Ab wann wird es gefährlich?

Sehr hohe Werte, nach der europäischen Leitlinie über 880 mg/dl (10 mmol/l), können eine Entzündung der Bauchspeicheldrüse auslösen. Solche Werte gehören zeitnah ärztlich besprochen.

Welche Fragen sollten Sie stellen?

Wurde nüchtern gemessen? Wie sehen LDL- und HDL-Cholesterin aus? Gibt es Auslöser wie Alkohol, Diabetes oder Medikamente? Wie hoch ist mein gesamtes Herz-Kreislauf-Risiko?

Bei MeinBefund24 erklärt Ihnen ein in Deutschland approbierter Arzt Ihren Befund im Videogespräch, Termin meist in 60 Minuten, täglich bis 22 Uhr. Sie können alle Fragen stellen und bekommen danach eine schriftliche Zusammenfassung; das Gespräch kostet 19,99 €. Eine Untersuchung oder Behandlung ersetzt es nicht.

Wann sofort zum Arzt?

Bei starken Oberbauchschmerzen, die in den Rücken ausstrahlen, oft mit Übelkeit und Erbrechen, oder bei Kreislaufproblemen: sofort Notruf 112. Dahinter kann eine Bauchspeicheldrüsenentzündung stecken.

Außerhalb der Sprechzeiten Ihrer Praxis erreichen Sie den ärztlichen Bereitschaftsdienst unter 116117.

Quellen

  • Mach F, Baigent C, Catapano AL, et al. 2019 ESC/EAS Guidelines for the management of dyslipidaemias: lipid modification to reduce cardiovascular risk. European Heart Journal 2020;41(1):111–188.
  • Nordestgaard BG, Langsted A, Mora S, et al.

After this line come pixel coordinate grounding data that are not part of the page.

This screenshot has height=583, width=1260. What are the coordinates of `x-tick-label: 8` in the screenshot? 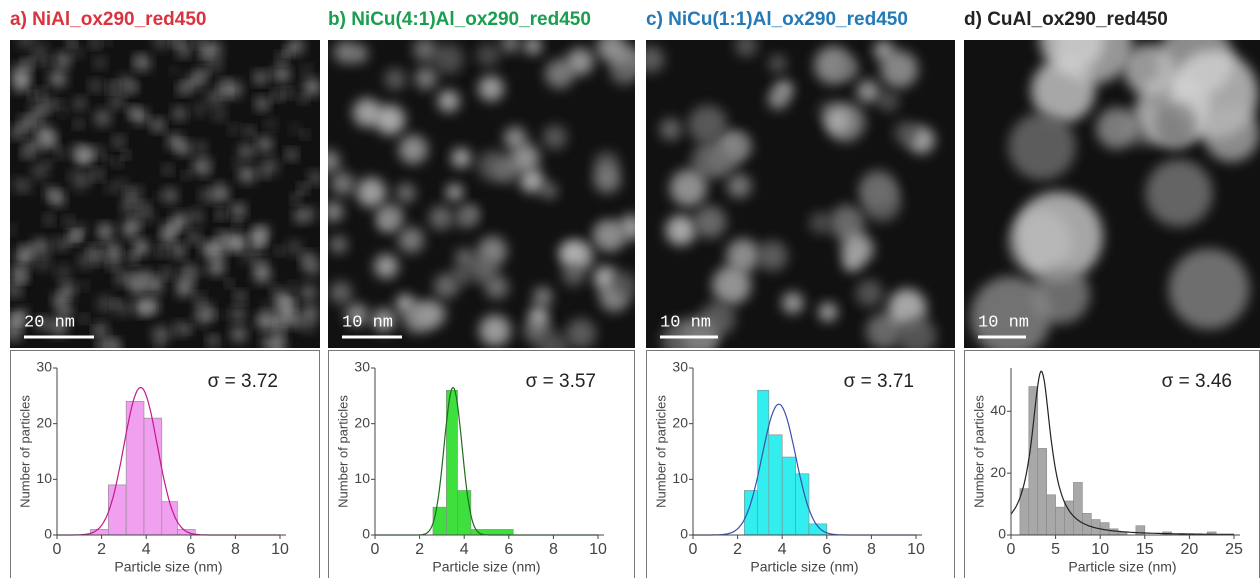 It's located at (236, 550).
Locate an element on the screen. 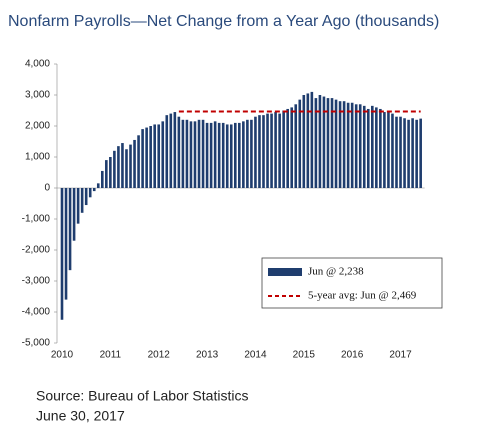 The width and height of the screenshot is (500, 443). legend-label: 5-year avg: Jun @ 2,469 is located at coordinates (362, 296).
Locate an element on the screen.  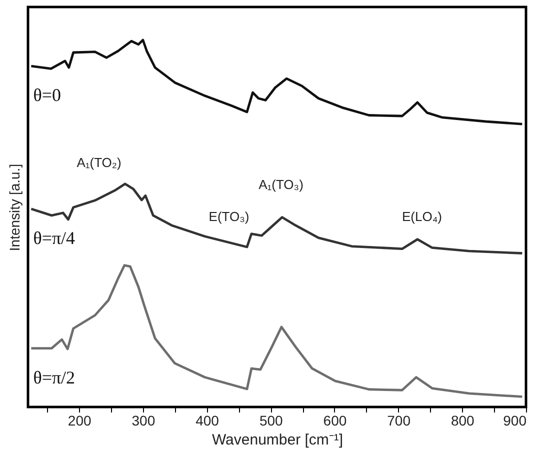
x-tick-label: 700 is located at coordinates (399, 420).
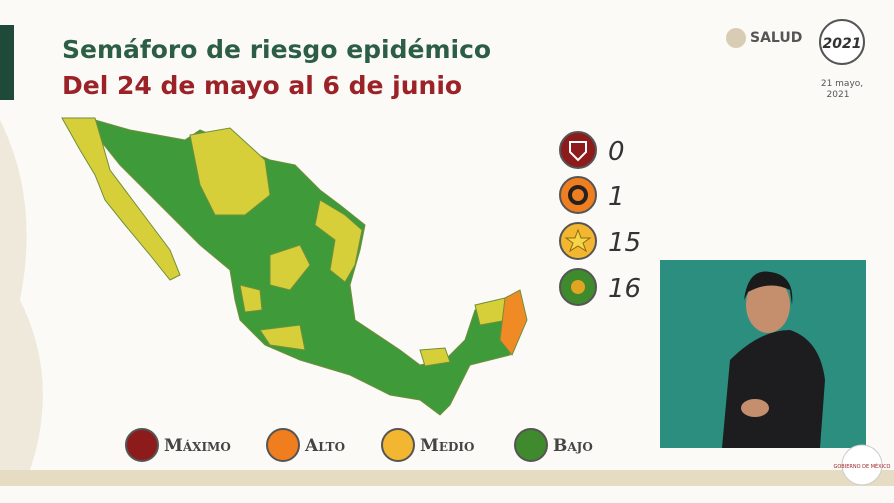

Fasting is not routinely required for determination of a lipid profile: clinical and laboratory implications including flagging at desirable concentration cut-points: a joint consensus statement from the European Atherosclerosis Society and European Federation of Clinical Chemistry and Laboratory Medicine. European Heart Journal 2016;37(25):1944–1958.

Dieser Text ist eine allgemeine Information und ersetzt keine ärztliche Untersuchung oder Beratung im Einzelfall. Bei akuter Gefahr wählen Sie 112.